In another day of pressure from the domestic and international market, the stock market once again broke a record and approached 149 thousand points. The dollar rose for the first time after three consecutive falls and approached R$5.40.
The Ibovespa index, from B3, closed this Thursday (30) at 148,780 points, an increase of 0.1%. The stock market started the day falling, but recovered at the end of the morning and operated close to stability for the rest of the day.
This was the seventh consecutive increase in the main Brazilian stock market index. In the last seven trading sessions, Ibovespa has accumulated gains of 3.23%.
The relief in the stock market was not repeated in the exchange rate. The commercial dollar closed this Thursday sold at R$5.38, up R$0.022 (+0.42%). The price reached R$5.39 around 10:10 am, but slowed down during the day.
The US currency rose 1.09% in October, but fell 0.21% in the week. In 2025, the currency accumulates a drop of 12.95%.
Caution
Both internal and external factors interfered in the market. Abroad, the caution following the president of the Federal Reserve (Fed, Central Bank of the United States), Jerome Powell, caused the dollar to rise across the planet. After the meeting on Wednesday (29), in which the body reduced US basic interest rates by 0.25 percentage points, Powell said a new cut in December was not confirmed.

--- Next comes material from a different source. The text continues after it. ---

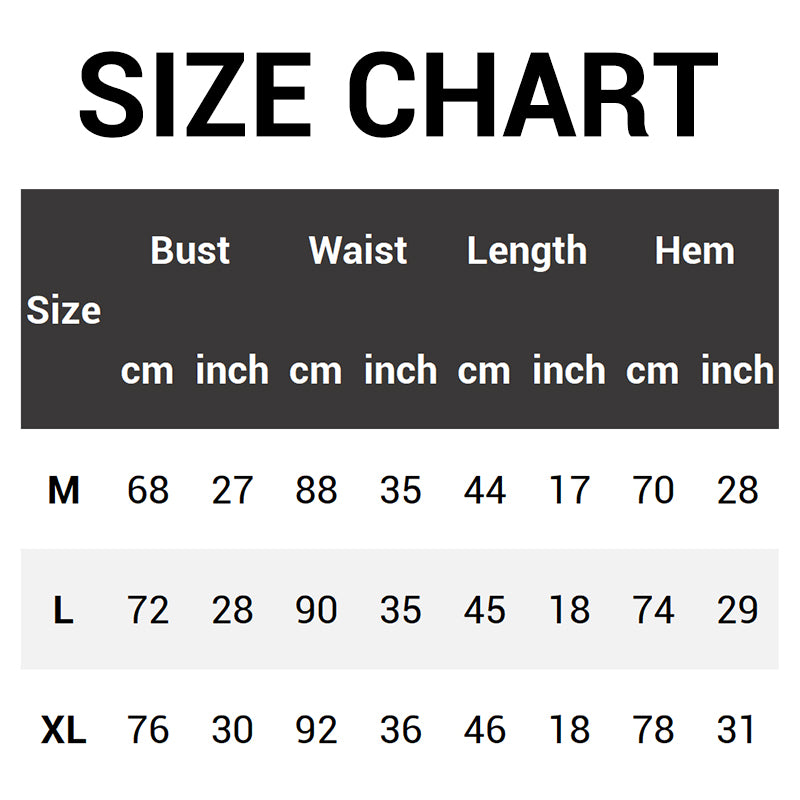
Task: Select the Bust column header
Action: pyautogui.click(x=190, y=250)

High interest rates in advanced economies encourage capital flight from emerging economies, such as Brazil. Caution with the Fed overshadowed the outcome of the meeting between the presidents of the United States, Donald Trump, and China, Xi Jingping. The meeting ended with the announcement of an agreement on rare earths.
Caged
In Brazil, the publication of the Caged results, which pointed out the creation of 213 thousand jobs formal work formalities in September, influenced the market. Despite job openings falling 15.6% compared to September last year, the indicator was higher than investors expected.

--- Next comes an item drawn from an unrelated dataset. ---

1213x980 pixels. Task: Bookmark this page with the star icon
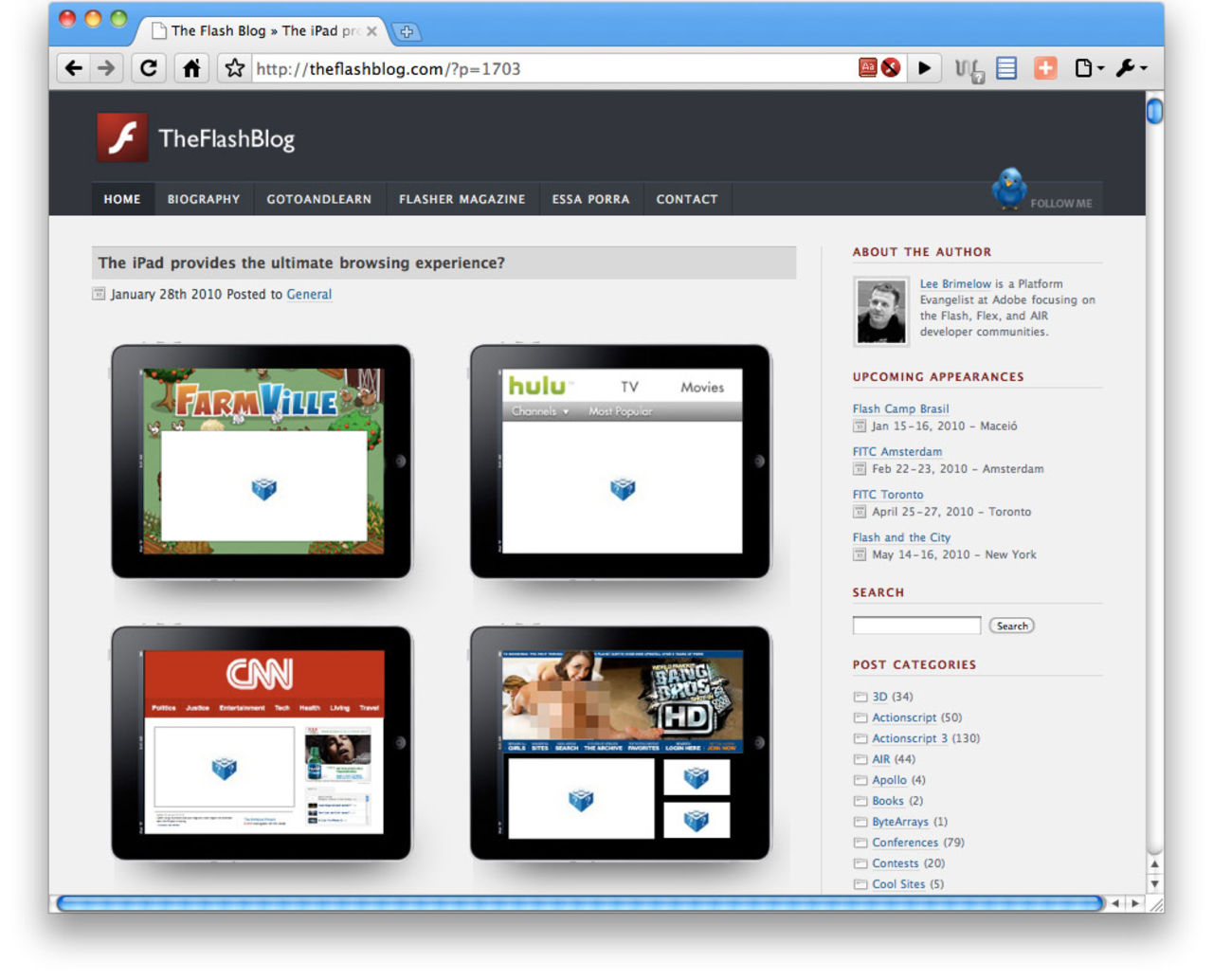234,68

After the Caged numbers, the stock market lost 149 thousand points. This is because the performance of the job market increases expectations that the Central Bank (BC) will delay the start of cutting the Selic Rate (basic interest rates for the economy) in Brazil. Higher interest rates encourage the migration of riskier investments from the stock market to fixed income, such as National Treasury bonds.